Invalid credentials found while running a job

Problem

You notice a spark or MR job starts to fail indicating No valid credentials are found with the following error message:

21/07/14 07:30:48 WARN ipc.Client: Exception encountered while connecting to the server : javax.security.sasl.SaslException: GSS initiate failed [Caused by GSSException: No valid credentials provided (Mechanism level: Failed to find any Kerberos tgt)]

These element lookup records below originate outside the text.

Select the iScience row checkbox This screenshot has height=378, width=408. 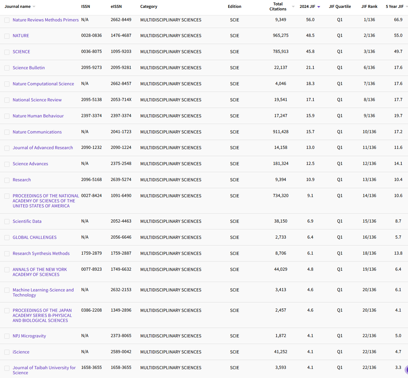tap(7, 352)
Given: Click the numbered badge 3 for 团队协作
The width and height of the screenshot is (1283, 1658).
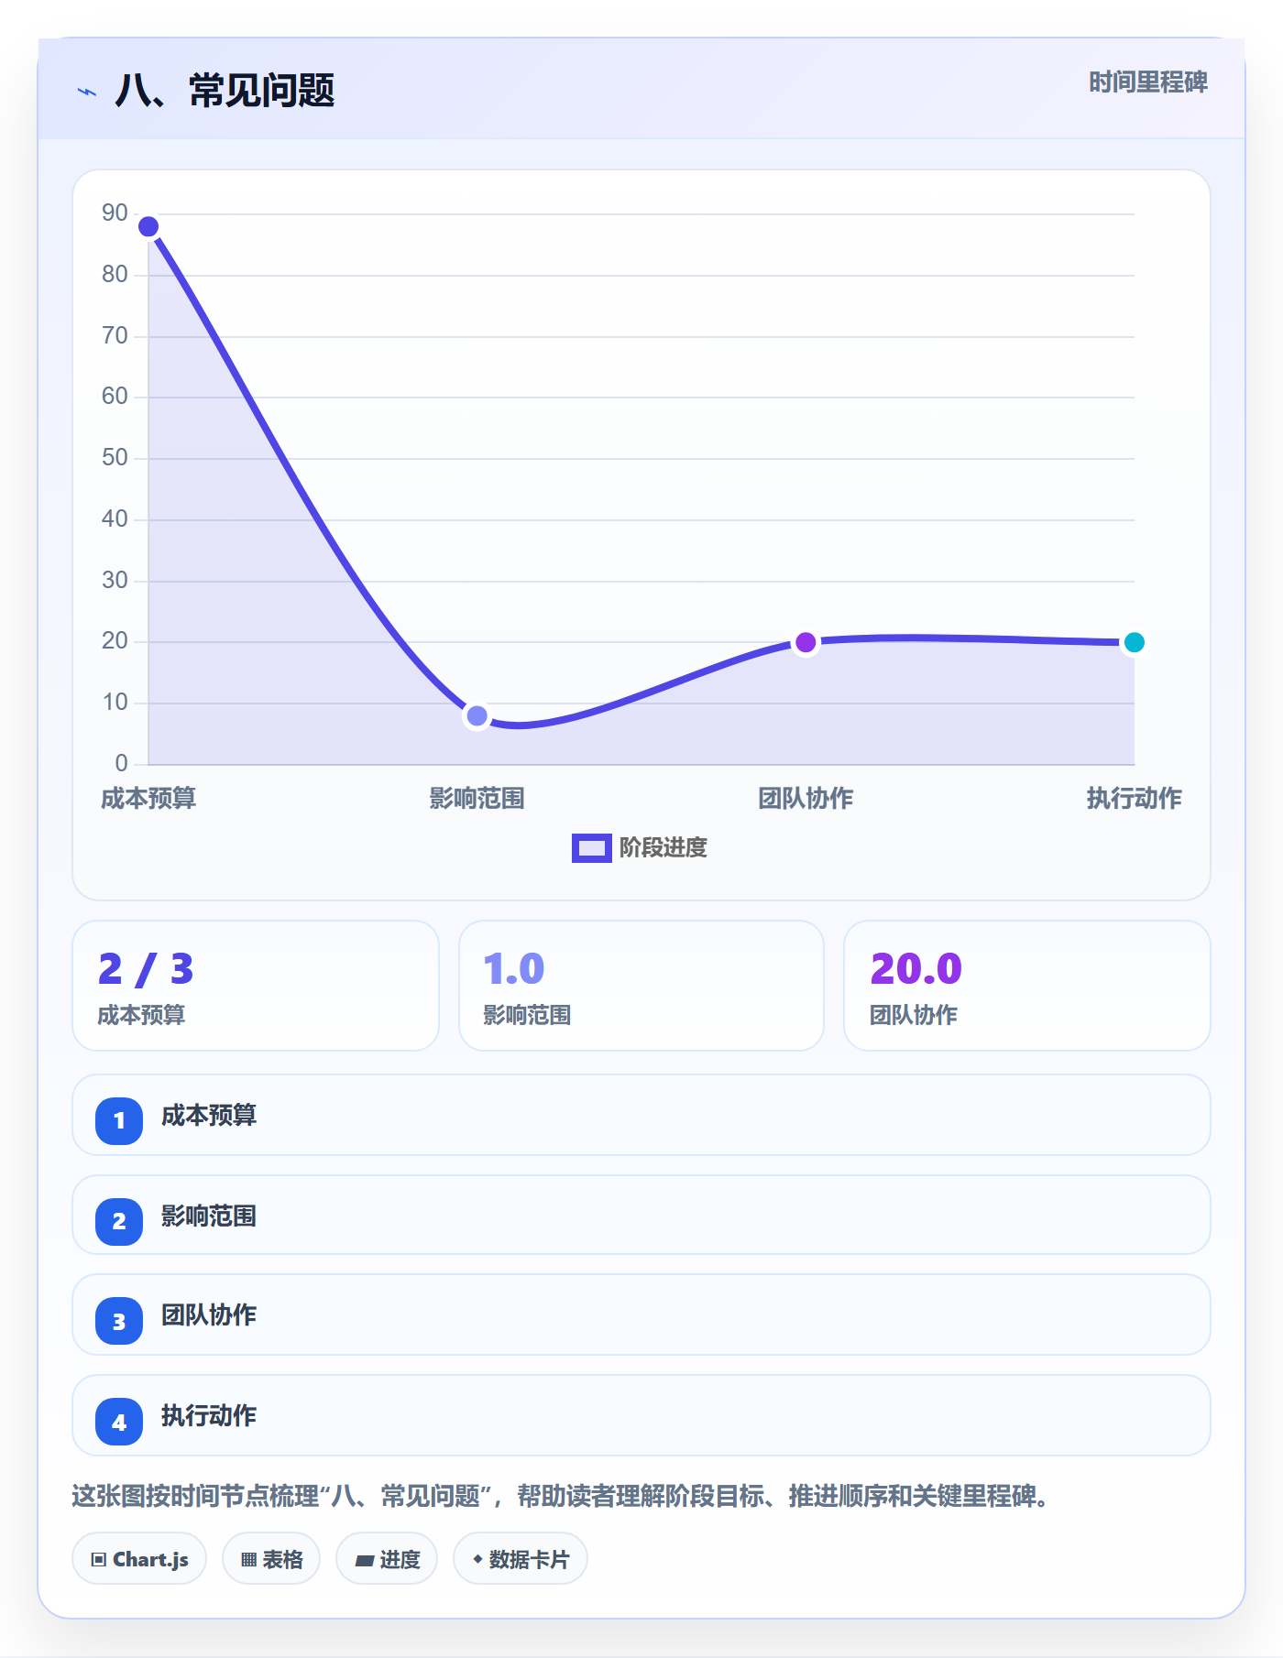Looking at the screenshot, I should coord(119,1321).
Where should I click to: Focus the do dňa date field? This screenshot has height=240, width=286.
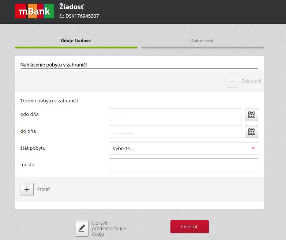(x=176, y=131)
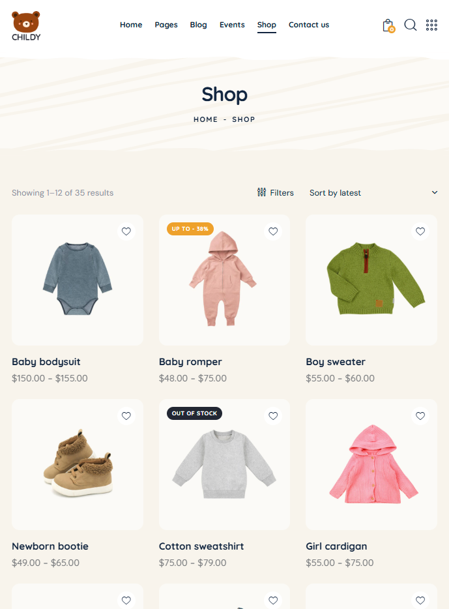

Failed on local exception: java.io.IOException: javax.security.sasl.SaslException: GSS initiate failed [Caused by GSSException: No valid credentials provided (Mechanism level:

Failed to find any Kerberos tgt)]; Host Details : local host is: "<host_name/IP>"; destination host is: "<fqdn>":8020;

Environment

  • Dataproc cluster
  • Kerberos enabled

Solution

  1. Regenerate the tickets after checking their validity to confirm the expiration. Try the commands below to connect to the primary or worker node through SSH:
    1. To check the ticket validity run klist command 
      $ sudo klist
      • All the keytabs are mostly located in /etc/security/keytab on every node.
      • This command will show the timestamp of the expiry of the ticket.
      • This command checks for a credentials cache. If no credentials are cached, the ticket is expired.
    2. You can get all principals from any primary VM using the following command: 
      $ sudo kadmin.local -q "list_principals
    3. Regenerate the default dataproc principal's ticket if klist command indicates expired tickets.  To get a new ticket, run the kinit command and either specify a keytab file that contains credentials, or enter the password for your principal. 
      $ sudo kinit -k -t /etc/security/keytab/dataproc.service.keytab dataproc/<host>@<realm>
      • kinit is used to obtain and cache Kerberos ticket-granting tickets.
    4. Confirm that the credentials are cached using the same $ klist command and check fields Valid startingExpires, and Service principal.

Cause

This issue can occur if there is no valid ticket available or the ticket has expired in the nodes and is not regenerated.